Tuesday, March 30, 2010

Getting Back Your Ex - Can Your Relationship Survive Without Trust?

As you work on your plan to get back with your Ex, you must always keep in mind what caused the breakup in the first place. What went wrong between the two of you. Building trust is important if your relationship is to survive after getting back together.

There is a common belief that you've got to keep trying new things, mixing it up with your romanticism to keep the relationship going strong. That's true, no doubt. Too much stability and consistency gets to your and your partner's nerves. Things start to get dull and drab, and finally both of you start to ponder, "Is this the person I really, really want to be with?" Well, somehow you get an answer, and it's, more often than not, a "No!" And the break up gates open wide in front of both of you.

However, if you noticed in the above statements, I said "too much stability and consistency". To reach there, you've got to have a decent level of it at least, no? Of course yes. This means that rather than focusing on bringing something new to the table every now and then, you should focus on the level of trust you two have on each other. Trust is developed from being consistent and stable. Your partner cannot blind trust that you are going to be there for them if you exhibit a new behavior every time. They need to hold on to something and then when that something has been built strong enough to hold the relationship, they can react to your little surprises every now and then positively.

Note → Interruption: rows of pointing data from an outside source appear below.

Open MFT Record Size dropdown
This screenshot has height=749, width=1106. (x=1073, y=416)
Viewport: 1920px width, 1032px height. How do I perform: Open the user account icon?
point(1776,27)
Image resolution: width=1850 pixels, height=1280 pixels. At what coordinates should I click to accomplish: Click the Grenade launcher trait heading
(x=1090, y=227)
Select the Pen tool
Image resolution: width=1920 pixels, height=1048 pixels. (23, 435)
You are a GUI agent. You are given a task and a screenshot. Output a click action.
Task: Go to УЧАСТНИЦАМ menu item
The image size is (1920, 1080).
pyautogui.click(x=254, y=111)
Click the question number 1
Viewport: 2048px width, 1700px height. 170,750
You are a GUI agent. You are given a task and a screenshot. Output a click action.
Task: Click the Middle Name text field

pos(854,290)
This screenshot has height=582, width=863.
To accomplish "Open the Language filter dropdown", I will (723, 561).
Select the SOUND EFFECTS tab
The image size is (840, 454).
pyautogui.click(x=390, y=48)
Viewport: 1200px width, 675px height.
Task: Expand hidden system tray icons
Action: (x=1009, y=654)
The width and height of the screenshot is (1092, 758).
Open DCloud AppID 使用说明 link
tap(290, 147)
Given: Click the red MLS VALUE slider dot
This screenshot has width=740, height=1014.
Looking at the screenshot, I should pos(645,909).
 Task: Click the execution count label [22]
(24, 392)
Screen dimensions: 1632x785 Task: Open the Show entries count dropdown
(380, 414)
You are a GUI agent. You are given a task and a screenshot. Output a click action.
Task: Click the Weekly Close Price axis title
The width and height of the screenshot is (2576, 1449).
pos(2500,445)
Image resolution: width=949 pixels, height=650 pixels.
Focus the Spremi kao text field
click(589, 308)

Being reliable is essential for gaining the trust of your partner. It often times leads to an unquestioning belief from your partner's side toward you. Have confidence on your partner's abilities overall to inculcate the ever important trust factor.

Make them know of your needs, and ask them to do vice versa. There's nothing wrong in expressing the real needs of each other in a trustworthy relationship. In fact with you two trusting each other, you won't think twice that your partner will understand you in the best way. This freedom of expression comes from trust, no doubt.

Don't keep secrets. Secrets and white lies are not exactly the best thing for your relationship's health. Realize this and you'd be in a better position to build trust. Working on the trust factor can cost hard efforts. But it's worth it all in the end when you are working towards getting your ex back.